■ WHAT YOU ARE ASKED TO DO
Edit the passage on FDA transparency: write out the stretch from "FDA commissioner Margaret" through "the FDA initiative.", changing "taskforce" to "task force".

■ EXTRACT TO READ
┌──

Much of the information gathered by the US Food and Drug Administration (FDA) from pharmaceutical companies is ultimately not published. But this data can provide insight into drug efficacy and safety, and thus many people have called for greater access to it. The agency is now mulling over whether to release more information from unpublished clinical trials as part of its 'Transparency Initiative', the first phase of which was unveiled on 12 January.

FDA commissioner Margaret Hamburg launched the initiative in June 2009 in response to a call from the Obama administration to increase government transparency. The centerpiece of the first phase is a website, 'FDA Basics' (http://www.fda.gov/aboutFDA/basics/), designed to better explain the inner workings of the agency.

Opening up: Commissioner Margaret Hamburg wants to make the FDA more transparent Credit: Newscom

But, for the second phase, an FDA taskforce will make recommendations to Hamburg on potentially more contentious issues. Measures to open up data given to the FDA by drug companies are “on the table” according to Afia Asamoah, who spearheads the FDA initiative.

└──

Stored data entries

┌──

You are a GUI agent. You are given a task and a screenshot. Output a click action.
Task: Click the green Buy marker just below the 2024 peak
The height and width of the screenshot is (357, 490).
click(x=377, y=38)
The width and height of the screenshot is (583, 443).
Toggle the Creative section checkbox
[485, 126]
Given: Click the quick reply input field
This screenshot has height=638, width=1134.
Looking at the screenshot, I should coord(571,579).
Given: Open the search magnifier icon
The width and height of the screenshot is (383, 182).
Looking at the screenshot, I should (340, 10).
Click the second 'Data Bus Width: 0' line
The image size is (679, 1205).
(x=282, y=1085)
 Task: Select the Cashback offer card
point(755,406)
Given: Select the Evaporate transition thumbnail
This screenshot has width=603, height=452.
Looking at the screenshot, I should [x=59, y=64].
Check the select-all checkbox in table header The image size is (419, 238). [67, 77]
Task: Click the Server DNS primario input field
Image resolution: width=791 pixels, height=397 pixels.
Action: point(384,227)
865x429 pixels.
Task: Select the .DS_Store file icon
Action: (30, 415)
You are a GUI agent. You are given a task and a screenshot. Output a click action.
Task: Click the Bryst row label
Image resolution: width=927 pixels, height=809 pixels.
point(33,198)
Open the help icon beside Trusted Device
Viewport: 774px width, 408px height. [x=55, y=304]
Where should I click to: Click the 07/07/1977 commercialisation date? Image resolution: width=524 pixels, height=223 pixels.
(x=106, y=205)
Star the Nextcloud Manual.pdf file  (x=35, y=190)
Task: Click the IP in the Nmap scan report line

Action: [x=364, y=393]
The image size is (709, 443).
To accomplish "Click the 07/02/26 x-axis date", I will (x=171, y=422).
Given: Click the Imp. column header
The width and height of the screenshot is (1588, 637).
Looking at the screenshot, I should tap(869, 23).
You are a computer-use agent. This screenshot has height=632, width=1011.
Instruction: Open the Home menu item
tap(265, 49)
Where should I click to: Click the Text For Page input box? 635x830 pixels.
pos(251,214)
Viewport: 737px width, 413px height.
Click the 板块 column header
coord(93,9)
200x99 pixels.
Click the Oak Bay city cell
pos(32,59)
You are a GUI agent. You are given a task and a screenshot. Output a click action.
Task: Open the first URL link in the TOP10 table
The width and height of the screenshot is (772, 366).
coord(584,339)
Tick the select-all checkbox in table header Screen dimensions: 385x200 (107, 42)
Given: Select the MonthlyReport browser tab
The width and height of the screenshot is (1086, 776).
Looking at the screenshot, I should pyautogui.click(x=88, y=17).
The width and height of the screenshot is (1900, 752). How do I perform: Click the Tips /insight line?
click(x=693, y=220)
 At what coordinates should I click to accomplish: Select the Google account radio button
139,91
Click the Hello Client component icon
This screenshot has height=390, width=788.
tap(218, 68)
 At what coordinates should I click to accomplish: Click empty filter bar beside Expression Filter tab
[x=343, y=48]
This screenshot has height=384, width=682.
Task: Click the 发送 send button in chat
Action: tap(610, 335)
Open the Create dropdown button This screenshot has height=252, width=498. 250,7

└──

■ RESPONSE BOX
FDA commissioner Margaret Hamburg launched the initiative in June 2009 in response to a call from the Obama administration to increase government transparency. The centerpiece of the first phase is a website, 'FDA Basics' (http://www.fda.gov/aboutFDA/basics/), designed to better explain the inner workings of the agency.

Opening up: Commissioner Margaret Hamburg wants to make the FDA more transparent Credit: Newscom

But, for the second phase, an FDA task force will make recommendations to Hamburg on potentially more contentious issues. Measures to open up data given to the FDA by drug companies are “on the table” according to Afia Asamoah, who spearheads the FDA initiative.